TO-DO LIST -
(1) In the mailing-list message below about eliminating the iomap_valid handler, list every person named individually on the Cc line.
(2) Continue the mailing-list message below about eliminating the iomap_valid handler, starting right after its last quoted line.

ARTICLE -
━━━━━━━━━━━━━━━━━━━━

[<prev] [next>] [<thread-prev] [thread-next>] [day] [month] [year] [list]
Message-ID: <CAHpGcMJu47qQEFgzSvodbpJtPz71HFrG66wbrXR_6AdbkZsOOw@mail.gmail.com>
Date: Wed, 4 Jan 2023 20:02:56 +0100
From: Andreas Grünbacher <andreas.gruenbacher@...il.com>
To: "Darrick J. Wong" <djwong@...nel.org>
Cc: Andreas Gruenbacher <agruenba@...hat.com>,
Christoph Hellwig <hch@...radead.org>,
Alexander Viro <viro@...iv.linux.org.uk>,
Matthew Wilcox <willy@...radead.org>,
linux-xfs@...r.kernel.org, linux-fsdevel@...r.kernel.org,
linux-ext4@...r.kernel.org, cluster-devel@...hat.com
Subject: Re: [PATCH v5 7/9] iomap/xfs: Eliminate the iomap_valid handler
Am Mi., 4. Jan. 2023 um 19:00 Uhr schrieb Darrick J. Wong <djwong@...nel.org>:
> On Sat, Dec 31, 2022 at 04:09:17PM +0100, Andreas Gruenbacher wrote:
> > Eliminate the ->iomap_valid() handler by switching to a ->get_folio()
> > handler and validating the mapping there.

━━━━━━━━━━━━━━━━━━━━

LISTED RECORDS -

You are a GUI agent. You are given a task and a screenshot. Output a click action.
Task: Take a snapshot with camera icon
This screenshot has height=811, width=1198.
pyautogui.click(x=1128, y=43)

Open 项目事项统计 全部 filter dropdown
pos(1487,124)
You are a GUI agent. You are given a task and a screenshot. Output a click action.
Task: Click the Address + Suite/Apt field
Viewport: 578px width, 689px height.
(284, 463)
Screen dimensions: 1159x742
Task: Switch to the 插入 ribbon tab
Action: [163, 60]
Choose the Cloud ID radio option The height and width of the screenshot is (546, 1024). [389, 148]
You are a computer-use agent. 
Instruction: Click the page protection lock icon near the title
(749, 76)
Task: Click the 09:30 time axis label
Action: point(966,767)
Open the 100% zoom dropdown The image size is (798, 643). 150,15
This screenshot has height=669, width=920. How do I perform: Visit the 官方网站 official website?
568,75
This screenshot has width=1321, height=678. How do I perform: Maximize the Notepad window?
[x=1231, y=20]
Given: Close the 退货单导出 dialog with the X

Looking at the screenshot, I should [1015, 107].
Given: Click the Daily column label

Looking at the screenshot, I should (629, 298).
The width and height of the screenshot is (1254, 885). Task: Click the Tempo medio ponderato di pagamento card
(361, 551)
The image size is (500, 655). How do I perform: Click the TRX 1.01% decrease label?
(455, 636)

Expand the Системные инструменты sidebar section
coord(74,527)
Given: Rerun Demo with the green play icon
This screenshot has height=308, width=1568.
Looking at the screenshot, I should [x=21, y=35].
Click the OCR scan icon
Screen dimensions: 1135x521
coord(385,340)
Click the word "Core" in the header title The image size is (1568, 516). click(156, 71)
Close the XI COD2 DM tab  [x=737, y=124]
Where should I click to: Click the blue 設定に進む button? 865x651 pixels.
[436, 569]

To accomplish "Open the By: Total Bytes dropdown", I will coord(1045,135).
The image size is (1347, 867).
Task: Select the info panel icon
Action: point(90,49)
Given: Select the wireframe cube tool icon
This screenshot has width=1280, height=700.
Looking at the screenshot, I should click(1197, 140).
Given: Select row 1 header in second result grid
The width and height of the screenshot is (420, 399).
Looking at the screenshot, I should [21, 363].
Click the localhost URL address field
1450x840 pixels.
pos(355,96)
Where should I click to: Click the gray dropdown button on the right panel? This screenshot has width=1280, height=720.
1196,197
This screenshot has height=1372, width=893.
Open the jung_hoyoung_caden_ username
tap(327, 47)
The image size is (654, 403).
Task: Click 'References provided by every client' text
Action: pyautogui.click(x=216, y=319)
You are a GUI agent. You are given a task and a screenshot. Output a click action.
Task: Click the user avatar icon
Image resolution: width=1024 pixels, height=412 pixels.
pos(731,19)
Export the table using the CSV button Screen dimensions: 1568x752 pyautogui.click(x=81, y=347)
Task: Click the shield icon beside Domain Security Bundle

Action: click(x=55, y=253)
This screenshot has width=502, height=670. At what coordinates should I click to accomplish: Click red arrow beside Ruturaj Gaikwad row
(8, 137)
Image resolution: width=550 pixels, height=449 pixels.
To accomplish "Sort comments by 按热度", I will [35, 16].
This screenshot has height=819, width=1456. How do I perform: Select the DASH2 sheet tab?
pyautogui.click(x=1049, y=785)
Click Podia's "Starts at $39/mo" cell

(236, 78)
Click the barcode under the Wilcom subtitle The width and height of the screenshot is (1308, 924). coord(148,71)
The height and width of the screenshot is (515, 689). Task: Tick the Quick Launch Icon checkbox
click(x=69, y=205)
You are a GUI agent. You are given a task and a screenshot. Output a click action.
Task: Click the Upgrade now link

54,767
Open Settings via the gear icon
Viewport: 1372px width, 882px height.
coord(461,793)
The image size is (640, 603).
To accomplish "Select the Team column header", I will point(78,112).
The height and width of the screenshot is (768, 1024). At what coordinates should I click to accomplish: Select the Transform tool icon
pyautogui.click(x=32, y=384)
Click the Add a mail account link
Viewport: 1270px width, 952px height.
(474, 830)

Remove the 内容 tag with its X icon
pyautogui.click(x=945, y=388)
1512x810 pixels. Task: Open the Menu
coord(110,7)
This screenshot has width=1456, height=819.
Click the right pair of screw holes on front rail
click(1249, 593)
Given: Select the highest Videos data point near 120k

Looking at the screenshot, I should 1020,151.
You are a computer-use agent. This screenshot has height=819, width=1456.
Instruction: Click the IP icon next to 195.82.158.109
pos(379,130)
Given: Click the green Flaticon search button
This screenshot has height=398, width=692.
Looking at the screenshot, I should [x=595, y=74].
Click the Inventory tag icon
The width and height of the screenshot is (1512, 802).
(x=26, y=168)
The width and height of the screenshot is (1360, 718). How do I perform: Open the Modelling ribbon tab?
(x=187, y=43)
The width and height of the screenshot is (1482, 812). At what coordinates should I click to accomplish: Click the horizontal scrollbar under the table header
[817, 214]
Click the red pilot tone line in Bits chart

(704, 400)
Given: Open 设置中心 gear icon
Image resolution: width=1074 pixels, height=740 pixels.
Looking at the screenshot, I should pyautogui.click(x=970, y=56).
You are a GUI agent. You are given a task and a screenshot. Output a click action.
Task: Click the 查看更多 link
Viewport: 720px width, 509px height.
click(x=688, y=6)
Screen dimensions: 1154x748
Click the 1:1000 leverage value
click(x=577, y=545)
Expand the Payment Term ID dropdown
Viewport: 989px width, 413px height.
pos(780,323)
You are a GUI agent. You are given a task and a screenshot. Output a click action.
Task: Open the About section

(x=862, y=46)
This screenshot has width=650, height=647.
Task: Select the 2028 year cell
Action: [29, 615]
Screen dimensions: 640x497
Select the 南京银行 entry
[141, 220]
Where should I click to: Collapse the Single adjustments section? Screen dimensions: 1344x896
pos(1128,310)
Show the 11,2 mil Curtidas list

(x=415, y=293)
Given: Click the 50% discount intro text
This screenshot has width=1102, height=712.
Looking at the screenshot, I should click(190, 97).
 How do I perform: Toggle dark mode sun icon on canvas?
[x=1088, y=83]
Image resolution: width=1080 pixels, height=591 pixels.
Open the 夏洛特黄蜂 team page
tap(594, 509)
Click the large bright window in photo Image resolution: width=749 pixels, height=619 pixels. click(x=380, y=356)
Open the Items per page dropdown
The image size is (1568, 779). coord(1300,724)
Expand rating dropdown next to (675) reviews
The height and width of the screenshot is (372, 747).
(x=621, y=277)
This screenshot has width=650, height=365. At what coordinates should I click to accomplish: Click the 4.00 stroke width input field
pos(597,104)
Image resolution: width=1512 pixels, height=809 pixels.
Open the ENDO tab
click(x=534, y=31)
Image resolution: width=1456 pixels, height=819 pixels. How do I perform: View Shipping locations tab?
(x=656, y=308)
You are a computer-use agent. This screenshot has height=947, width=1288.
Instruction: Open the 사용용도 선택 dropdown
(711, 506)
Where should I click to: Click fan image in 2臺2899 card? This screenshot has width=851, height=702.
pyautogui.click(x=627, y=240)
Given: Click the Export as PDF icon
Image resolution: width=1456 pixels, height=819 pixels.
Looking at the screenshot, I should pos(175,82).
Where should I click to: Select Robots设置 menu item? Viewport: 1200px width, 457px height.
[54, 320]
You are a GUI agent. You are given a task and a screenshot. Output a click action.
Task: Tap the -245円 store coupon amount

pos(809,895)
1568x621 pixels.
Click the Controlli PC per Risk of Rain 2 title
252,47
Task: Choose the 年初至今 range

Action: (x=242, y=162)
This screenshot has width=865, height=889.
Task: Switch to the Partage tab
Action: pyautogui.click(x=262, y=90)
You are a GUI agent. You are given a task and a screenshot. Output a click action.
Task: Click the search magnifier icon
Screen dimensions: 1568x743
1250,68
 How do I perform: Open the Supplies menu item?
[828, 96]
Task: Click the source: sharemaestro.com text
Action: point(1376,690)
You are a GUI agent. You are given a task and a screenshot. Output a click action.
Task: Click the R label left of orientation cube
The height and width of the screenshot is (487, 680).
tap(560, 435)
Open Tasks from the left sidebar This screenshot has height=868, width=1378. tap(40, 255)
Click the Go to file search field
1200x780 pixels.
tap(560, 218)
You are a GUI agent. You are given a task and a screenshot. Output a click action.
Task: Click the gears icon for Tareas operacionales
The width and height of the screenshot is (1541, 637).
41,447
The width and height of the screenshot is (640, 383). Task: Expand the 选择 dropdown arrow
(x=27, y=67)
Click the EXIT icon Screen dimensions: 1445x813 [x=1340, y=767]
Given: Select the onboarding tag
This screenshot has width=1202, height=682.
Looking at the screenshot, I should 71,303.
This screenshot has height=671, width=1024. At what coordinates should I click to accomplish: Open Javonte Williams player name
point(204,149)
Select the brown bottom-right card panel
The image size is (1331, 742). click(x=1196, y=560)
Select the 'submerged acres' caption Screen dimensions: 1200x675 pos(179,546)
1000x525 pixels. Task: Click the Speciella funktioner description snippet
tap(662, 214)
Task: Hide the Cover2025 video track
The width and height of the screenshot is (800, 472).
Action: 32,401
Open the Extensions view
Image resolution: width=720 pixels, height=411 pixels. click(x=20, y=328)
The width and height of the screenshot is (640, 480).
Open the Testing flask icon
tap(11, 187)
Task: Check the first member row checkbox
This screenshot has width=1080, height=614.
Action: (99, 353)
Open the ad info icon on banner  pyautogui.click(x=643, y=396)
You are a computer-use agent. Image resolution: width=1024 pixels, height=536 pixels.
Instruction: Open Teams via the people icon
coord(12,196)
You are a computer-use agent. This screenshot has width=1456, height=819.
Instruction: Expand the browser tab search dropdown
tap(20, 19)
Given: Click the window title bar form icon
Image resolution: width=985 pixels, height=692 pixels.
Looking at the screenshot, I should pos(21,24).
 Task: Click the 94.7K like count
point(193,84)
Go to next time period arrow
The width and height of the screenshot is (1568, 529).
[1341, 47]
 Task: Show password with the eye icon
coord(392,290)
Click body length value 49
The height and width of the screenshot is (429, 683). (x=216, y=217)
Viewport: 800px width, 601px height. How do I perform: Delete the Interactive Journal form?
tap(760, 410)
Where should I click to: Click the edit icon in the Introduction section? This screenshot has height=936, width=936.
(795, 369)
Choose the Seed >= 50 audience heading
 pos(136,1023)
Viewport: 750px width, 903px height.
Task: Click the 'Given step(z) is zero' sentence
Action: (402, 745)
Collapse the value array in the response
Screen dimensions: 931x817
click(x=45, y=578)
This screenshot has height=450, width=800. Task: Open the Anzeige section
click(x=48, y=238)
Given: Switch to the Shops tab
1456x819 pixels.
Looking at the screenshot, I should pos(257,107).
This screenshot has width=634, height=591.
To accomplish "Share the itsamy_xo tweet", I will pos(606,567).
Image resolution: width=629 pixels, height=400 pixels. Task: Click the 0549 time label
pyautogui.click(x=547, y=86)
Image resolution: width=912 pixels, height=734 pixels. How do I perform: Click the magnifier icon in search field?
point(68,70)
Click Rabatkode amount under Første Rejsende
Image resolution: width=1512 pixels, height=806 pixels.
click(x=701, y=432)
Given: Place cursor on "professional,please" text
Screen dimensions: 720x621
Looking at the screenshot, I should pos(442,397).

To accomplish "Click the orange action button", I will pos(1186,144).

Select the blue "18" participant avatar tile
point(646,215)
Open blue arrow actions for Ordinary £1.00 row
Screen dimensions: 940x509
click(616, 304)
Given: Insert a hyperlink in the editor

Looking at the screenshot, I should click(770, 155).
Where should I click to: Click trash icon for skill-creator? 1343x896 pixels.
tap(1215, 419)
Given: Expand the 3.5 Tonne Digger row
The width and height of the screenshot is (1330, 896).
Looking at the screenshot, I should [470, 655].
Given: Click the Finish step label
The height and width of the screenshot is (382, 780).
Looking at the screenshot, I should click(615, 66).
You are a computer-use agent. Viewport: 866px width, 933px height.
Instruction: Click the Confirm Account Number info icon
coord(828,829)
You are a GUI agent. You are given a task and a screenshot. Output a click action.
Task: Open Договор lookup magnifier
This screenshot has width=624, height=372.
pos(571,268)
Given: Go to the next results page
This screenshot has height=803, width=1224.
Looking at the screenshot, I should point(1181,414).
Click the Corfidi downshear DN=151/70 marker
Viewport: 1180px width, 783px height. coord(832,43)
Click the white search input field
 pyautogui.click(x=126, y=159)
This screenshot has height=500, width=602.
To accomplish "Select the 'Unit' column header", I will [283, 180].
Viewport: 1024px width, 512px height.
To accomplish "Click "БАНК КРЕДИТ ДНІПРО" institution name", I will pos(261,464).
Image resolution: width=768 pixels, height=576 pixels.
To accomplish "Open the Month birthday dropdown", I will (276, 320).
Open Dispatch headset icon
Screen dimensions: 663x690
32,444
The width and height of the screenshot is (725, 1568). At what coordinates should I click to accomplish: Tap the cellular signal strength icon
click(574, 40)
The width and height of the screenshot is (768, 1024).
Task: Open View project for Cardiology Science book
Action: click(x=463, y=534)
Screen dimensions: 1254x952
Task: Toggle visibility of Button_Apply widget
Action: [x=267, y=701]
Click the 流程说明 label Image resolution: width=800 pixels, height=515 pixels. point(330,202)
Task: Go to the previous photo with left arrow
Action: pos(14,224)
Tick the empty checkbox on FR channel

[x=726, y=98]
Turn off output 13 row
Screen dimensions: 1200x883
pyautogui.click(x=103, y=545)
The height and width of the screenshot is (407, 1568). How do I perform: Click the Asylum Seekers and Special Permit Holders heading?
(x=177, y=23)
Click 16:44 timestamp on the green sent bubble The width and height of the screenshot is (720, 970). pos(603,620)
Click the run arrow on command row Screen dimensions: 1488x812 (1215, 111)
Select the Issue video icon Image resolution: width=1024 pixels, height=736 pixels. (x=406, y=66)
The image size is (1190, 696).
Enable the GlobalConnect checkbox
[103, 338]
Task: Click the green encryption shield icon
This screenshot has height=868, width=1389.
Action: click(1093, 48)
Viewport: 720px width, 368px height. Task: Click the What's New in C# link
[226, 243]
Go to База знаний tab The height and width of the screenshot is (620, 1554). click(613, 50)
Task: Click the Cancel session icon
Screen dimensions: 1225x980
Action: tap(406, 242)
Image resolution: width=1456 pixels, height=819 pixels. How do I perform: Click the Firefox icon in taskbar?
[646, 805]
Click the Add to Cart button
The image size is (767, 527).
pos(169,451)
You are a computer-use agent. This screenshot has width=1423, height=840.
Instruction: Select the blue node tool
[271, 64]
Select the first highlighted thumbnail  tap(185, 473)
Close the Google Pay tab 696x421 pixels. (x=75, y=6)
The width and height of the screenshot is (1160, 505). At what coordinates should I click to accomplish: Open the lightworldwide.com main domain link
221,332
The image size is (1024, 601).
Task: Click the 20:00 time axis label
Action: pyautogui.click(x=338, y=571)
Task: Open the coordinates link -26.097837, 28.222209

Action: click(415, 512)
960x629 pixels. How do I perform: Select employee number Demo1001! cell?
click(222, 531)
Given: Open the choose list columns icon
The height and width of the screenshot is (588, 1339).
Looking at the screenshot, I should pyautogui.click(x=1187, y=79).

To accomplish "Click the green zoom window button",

━━━━━━━━━━━━━━━━━━━━

TASK RESPONSES -
(1) Andreas Gruenbacher, Christoph Hellwig, Alexander Viro, Matthew Wilcox

(2)
> >
> > Signed-off-by: Andreas Gruenbacher <agruenba@...hat.com>
> > ---
> > fs/iomap/buffered-io.c | 25 +++++--------------------
> > fs/xfs/xfs_iomap.c | 37 ++++++++++++++++++++++++++-----------
> > include/linux/iomap.h | 22 +++++-----------------
> > 3 files changed, 36 insertions(+), 48 deletions(-)
> >
> > diff --git a/fs/iomap/buffered-io.c b/fs/iomap/buffered-io.c
> > index 4f363d42dbaf..df6fca11f18c 100644
> > --- a/fs/iomap/buffered-io.c
> > +++ b/fs/iomap/buffered-io.c
> > @@ -630,7 +630,7 @@ static int iomap_write_begin(struct iomap_iter *iter, loff_t pos,
> > const struct iomap_page_ops *page_ops = iter->iomap.page_ops;
> > const struct iomap *srcmap = iomap_iter_srcmap(iter);
> > struct folio *folio;
> > - int status = 0;
> > + int status;
> >
> > BUG_ON(pos + len > iter->iomap.offset + iter->iomap.length);
> > if (srcmap != &iter->iomap)
> > @@ -646,27 +646,12 @@ static int iomap_write_begin(struct iomap_iter *iter, loff_t pos,
> > folio = page_ops->get_folio(iter, pos, len);
> > else
> > folio = iomap_get_folio(iter, pos);
> > - if (IS_ERR(folio))
> > - return PTR_ERR(folio);
> > -
> > - /*
> > - * Now we have a locked folio, before we do anything with it we need to
> > - * check that the iomap we have cached is not stale. The inode extent
> > - * mapping can change due to concurrent IO in flight (e.g.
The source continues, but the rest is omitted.